Most of use already have a well-established routine when it comes to working out. We like to go to the gym at a specific time, use the same machines and weights for the same exercises, and workout for a defined time period.
And as awesome at it may be to form healthy habits as such, sometimes, you will find yourself having to improvise for different reason. Maybe the gym is closed, maybe you are traveling, and maybe you just don’t have the time to go to the gym and get a full workout in, and drive back after that.
So what alternative is there for those times where you need to get a workout in, even if they have little time, equipment, or are away on a business trip or holiday?
Bodyweight training is an efficient way of gaining strength and even putting on a considerable amount of muscle, for those that seek results. Fortunately, you don’t need much space, or equipment, and the few pieces of gear you do use, can usually fit inside of a small backpack.
A CONVENIENT TRAINING METHOD
Bodyweight training, otherwise known as Calisthenics, can be performed effectively in a small office space, in your hotel room, on the beach, in a local park, practically anywhere, for that matter. If you are traveling, it will come to great use as you can use nearby furniture or objects as means of doing various exercises.
Here’s and example; a low table can be used to do rows, or alternatively you can place your feet on the table to do decline pushups. A football post or tree branch can be used to pull ups and more, a raised wall or tree stump can act as the means of doing plyometric work… You get the point.
If you are crafty you can really come up with dozens of brilliant ways of using the environment around you to your advantage.
HANDY EQUIPMENT AND EXERCISES
To really optimize your bodyweight training, you can get your hands on two different pieces of equipment, and you really will be able to do practically any exercise you want, anywhere. My number one recommendation would be to get some gymnastic rings. They are a powerful tool that alone are enough to make you progress for years. Any regular bodyweight movement you do on them such as dips, pull ups, push ups and more, will automatically become much more of a challenge, as you have to learn to stabilize the rings, an extra effort which recruits a ton of extra muscle fibers, favoriting muscle and size growth.

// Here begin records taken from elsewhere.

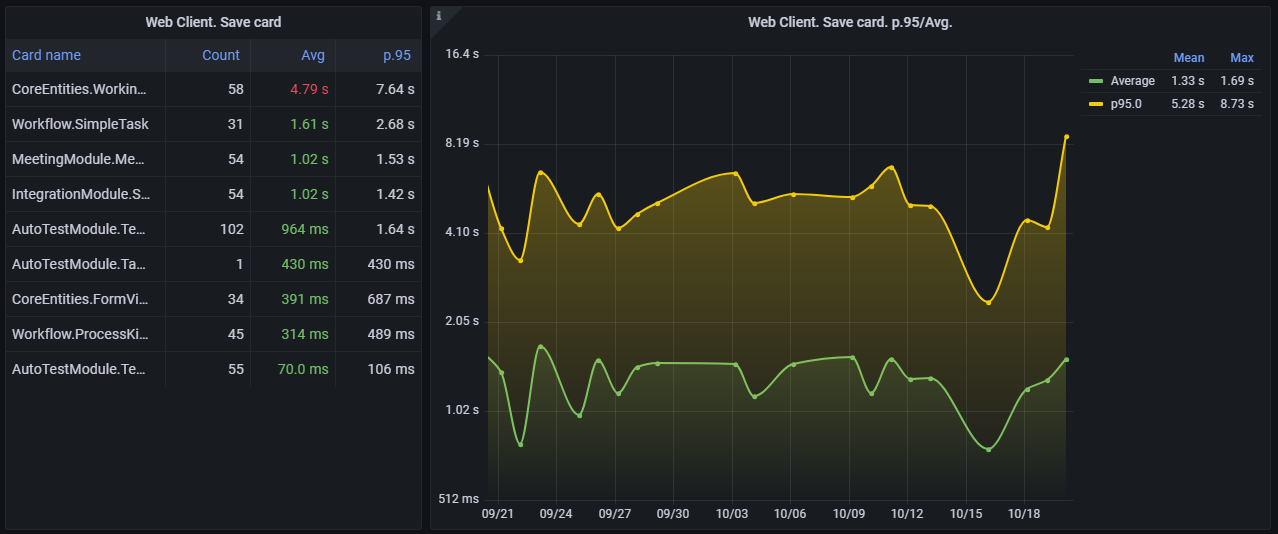Sort the table by Card name column
Viewport: 1278px width, 534px height.
click(46, 55)
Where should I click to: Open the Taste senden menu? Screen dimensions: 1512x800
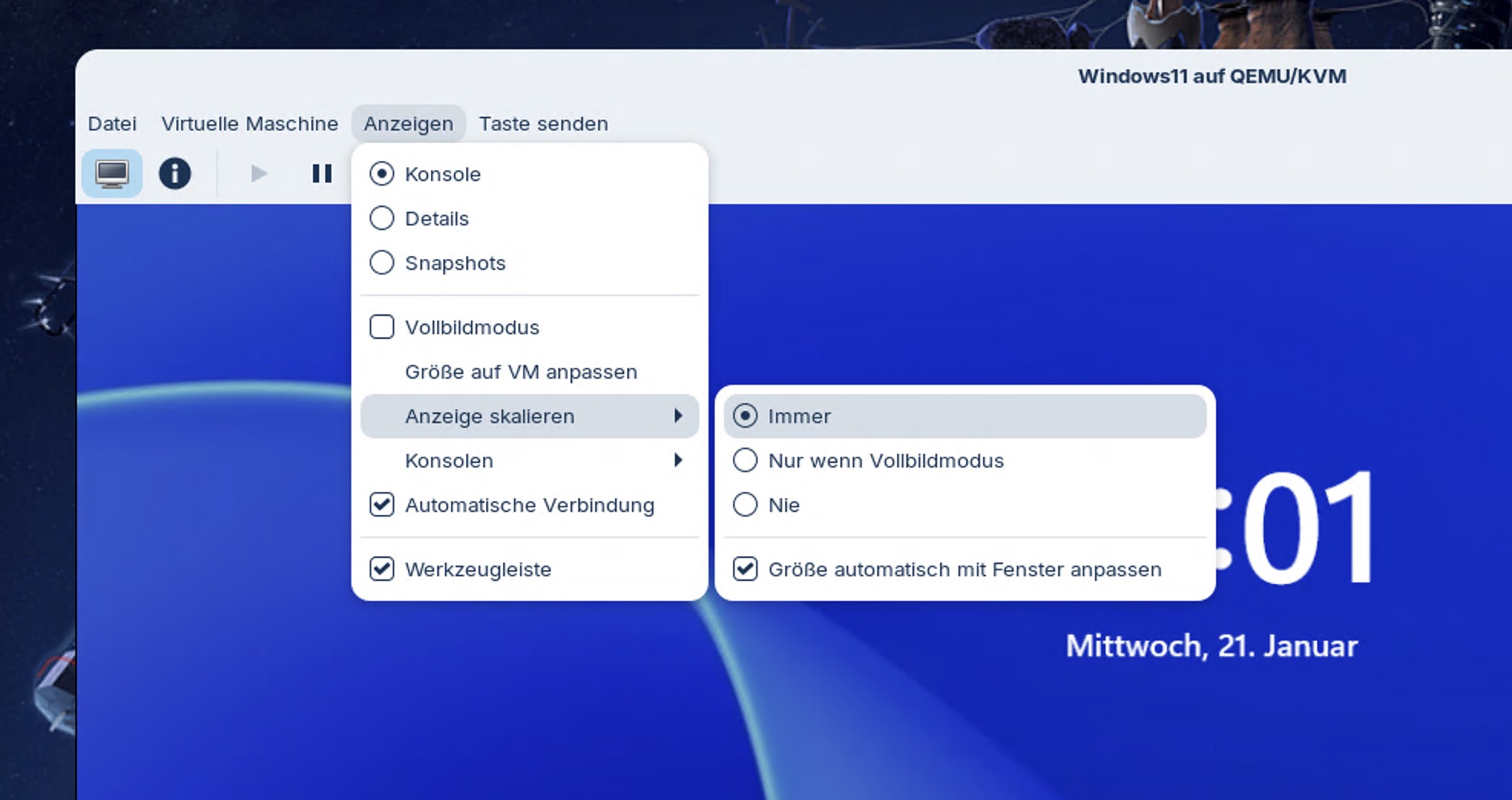coord(543,123)
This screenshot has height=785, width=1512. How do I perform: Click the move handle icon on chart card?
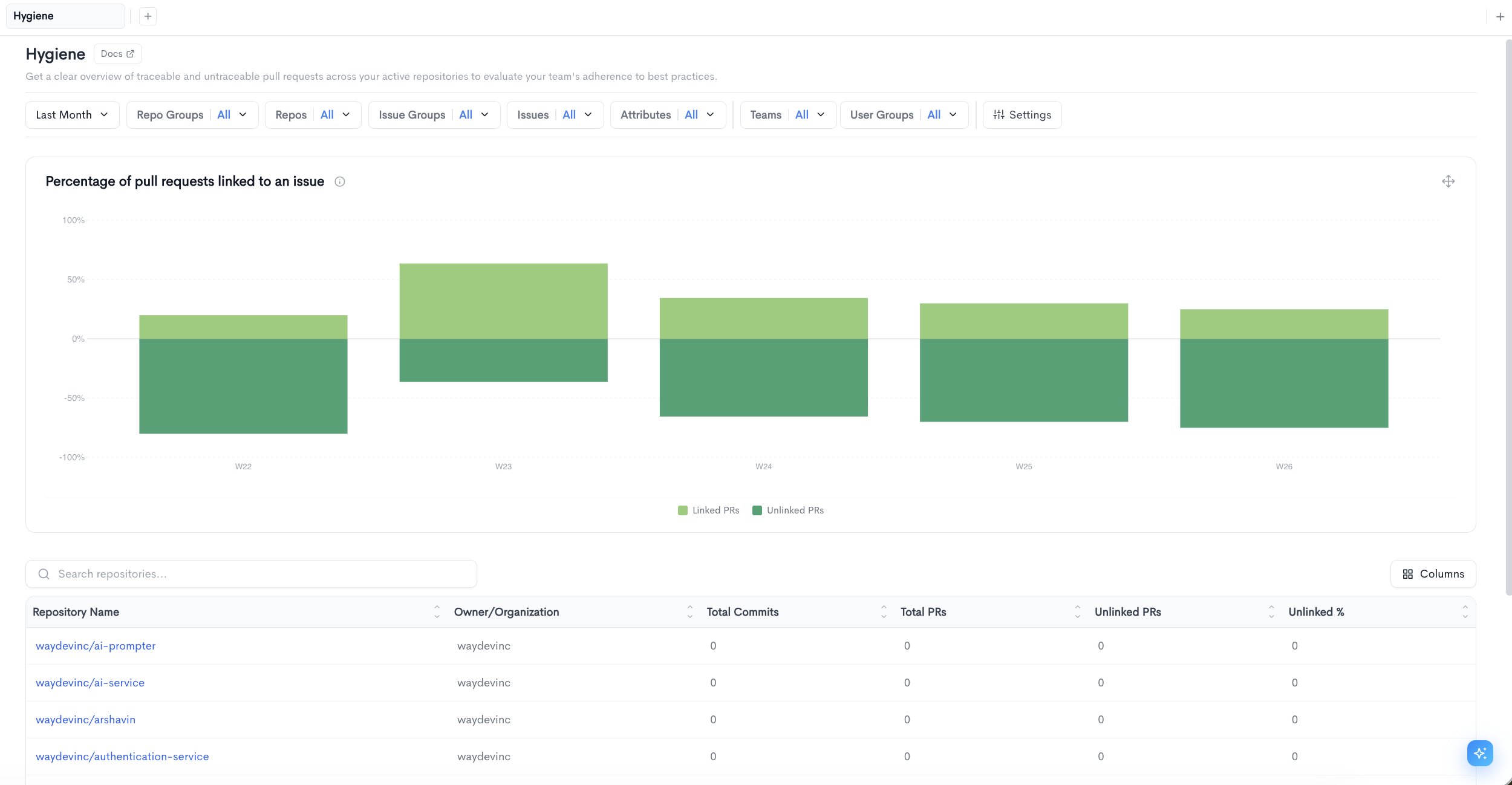pyautogui.click(x=1448, y=181)
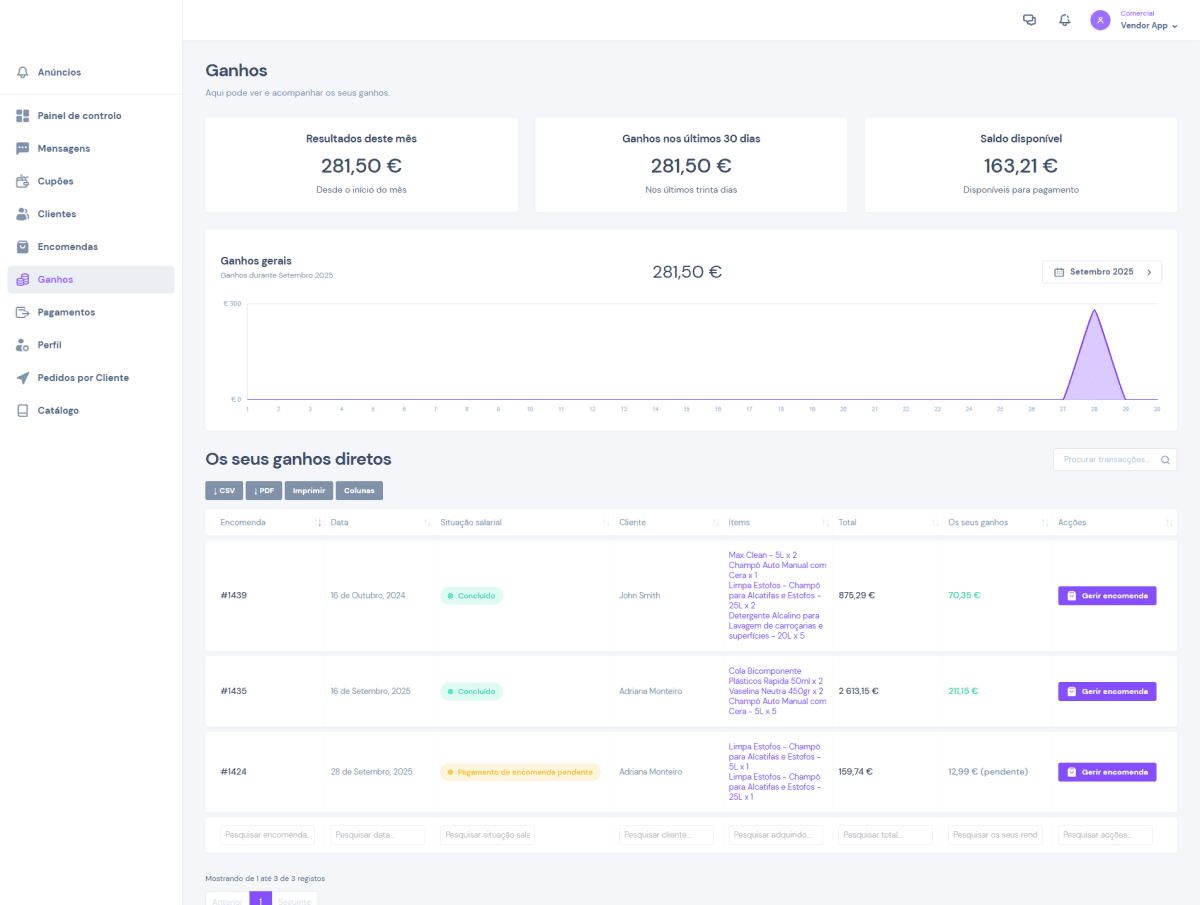Click the Vendor App avatar icon
The image size is (1200, 905).
click(x=1100, y=19)
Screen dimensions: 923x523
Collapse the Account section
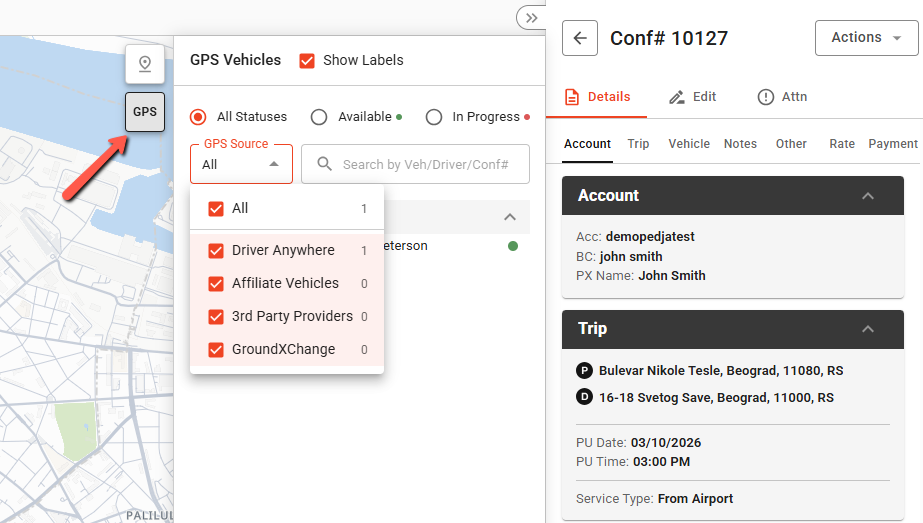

Just throw the rings over anything that can support your weight, a balcony overhang, a tree branch, or even a basketball net rim. They can be adjusted for whatever movement you want to do, and weight absolutely nothing? They can be carried with you on an airplane which makes them the ideal travel companion.
The second tool you could get that would really make your workouts that much more efficient and fun, are parallettes. You can use them to do a wide variety of different exercises, just like gymnastic rings, and will also make movements like push ups easier on your wrists – ideal for those who have wrist issues. Most parallettes can be disassembled, fit in a small backpack, and take no more than 30 seconds to put together and get your workout started.
With these two items you have access to instant workouts, anywhere, at any time. And you really don’t need much more.
So next time you are traveling or don’t have access to a gym, don’t skip your workout entirely! Put together a bodyweight routine for yourself with basic compound exercises, and get that training in session in. You may even greatly enjoy the possibility of working out outside, something you wouldn’t necessarily get to do, should you be using regular weights and machines.